■ **EXERCISE DATA**:
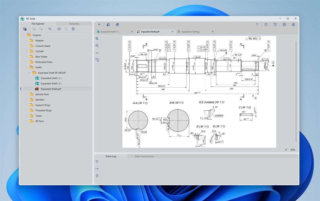Select the Zoom In tool in the viewer
Screen dimensions: 320x201
pyautogui.click(x=97, y=39)
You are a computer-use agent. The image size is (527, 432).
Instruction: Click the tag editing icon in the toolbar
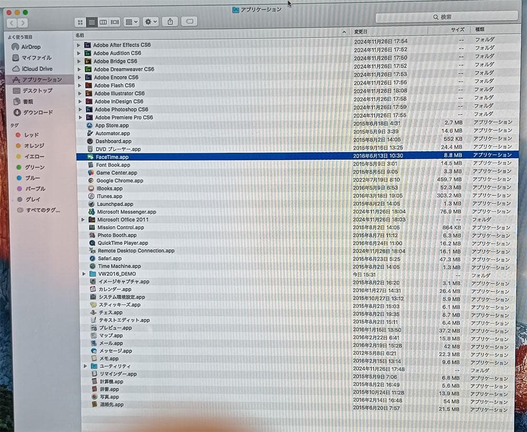pyautogui.click(x=189, y=22)
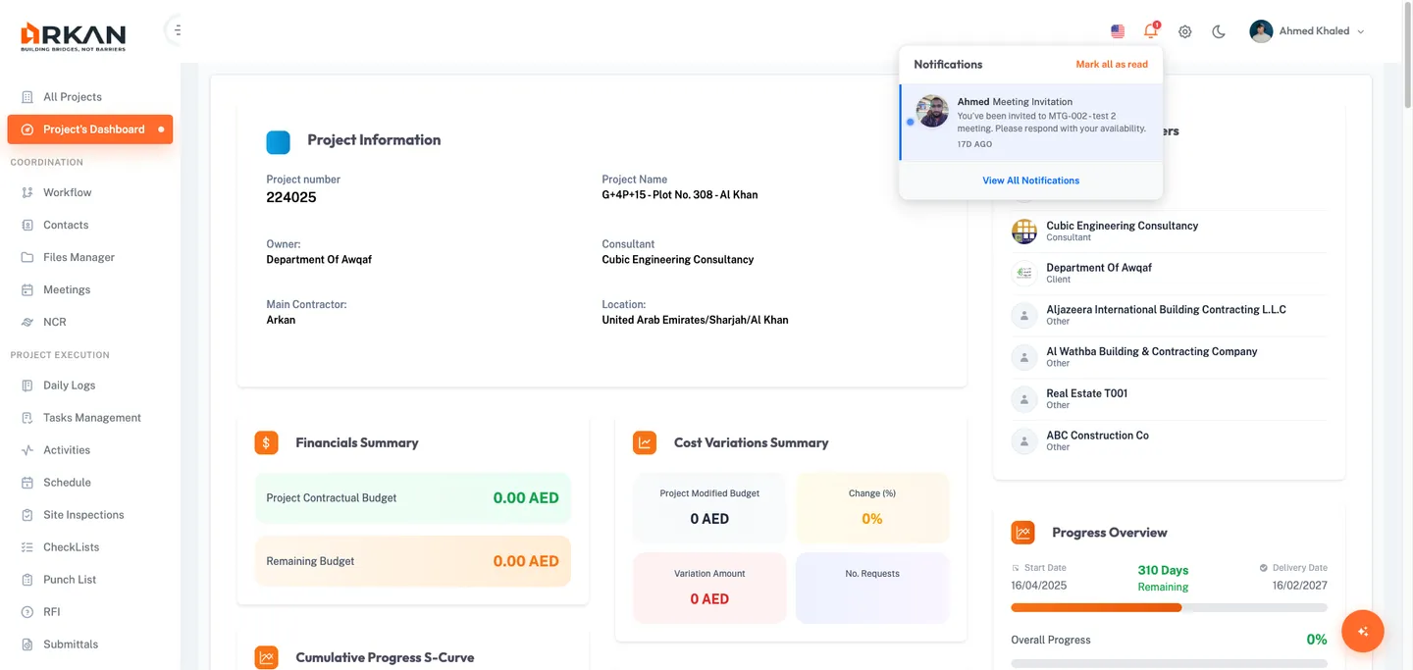Click the orange project progress bar
This screenshot has height=670, width=1413.
tap(1096, 607)
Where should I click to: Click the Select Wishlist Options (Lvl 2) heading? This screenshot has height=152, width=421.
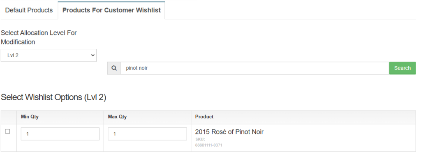tap(53, 97)
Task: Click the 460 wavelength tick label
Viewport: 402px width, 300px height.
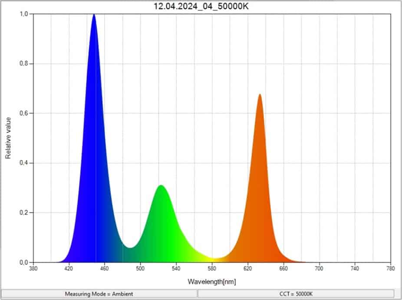Action: click(105, 269)
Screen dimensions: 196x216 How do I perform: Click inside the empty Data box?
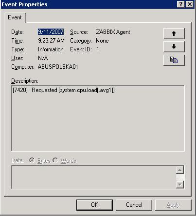click(x=94, y=177)
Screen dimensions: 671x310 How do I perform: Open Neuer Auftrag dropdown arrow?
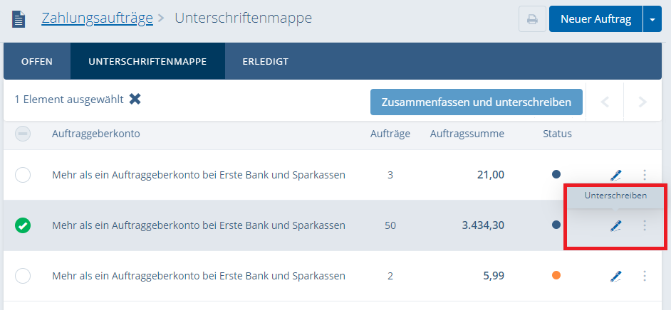tap(652, 19)
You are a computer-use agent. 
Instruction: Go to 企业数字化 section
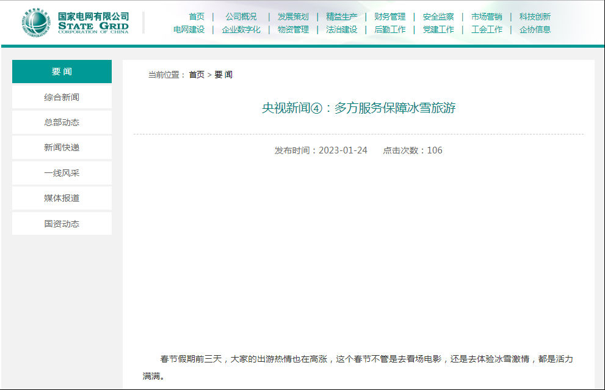(241, 29)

■ **WHAT THIS TASK INVOLVES**: Can the lines from the one with "You are a computer-use agent. The" to the end of the records above be quoted exactly, both ends included, with every picture omitted?

■ **ANSWER AREA**:
You are a computer-use agent. The image size is (527, 432).
Instruction: Click the tag editing icon in the toolbar
pyautogui.click(x=189, y=22)
Click the orange project progress bar
This screenshot has height=670, width=1413.
tap(1096, 607)
Where should I click to: Click the Select Wishlist Options (Lvl 2) heading? This screenshot has height=152, width=421.
tap(53, 97)
Task: Click the 460 wavelength tick label
Viewport: 402px width, 300px height.
Action: click(105, 269)
Screen dimensions: 196x216 How do I perform: Click inside the empty Data box?
click(x=94, y=177)
Screen dimensions: 671x310 How do I perform: Open Neuer Auftrag dropdown arrow?
tap(652, 19)
You are a computer-use agent. 
Instruction: Go to 企业数字化 section
(241, 29)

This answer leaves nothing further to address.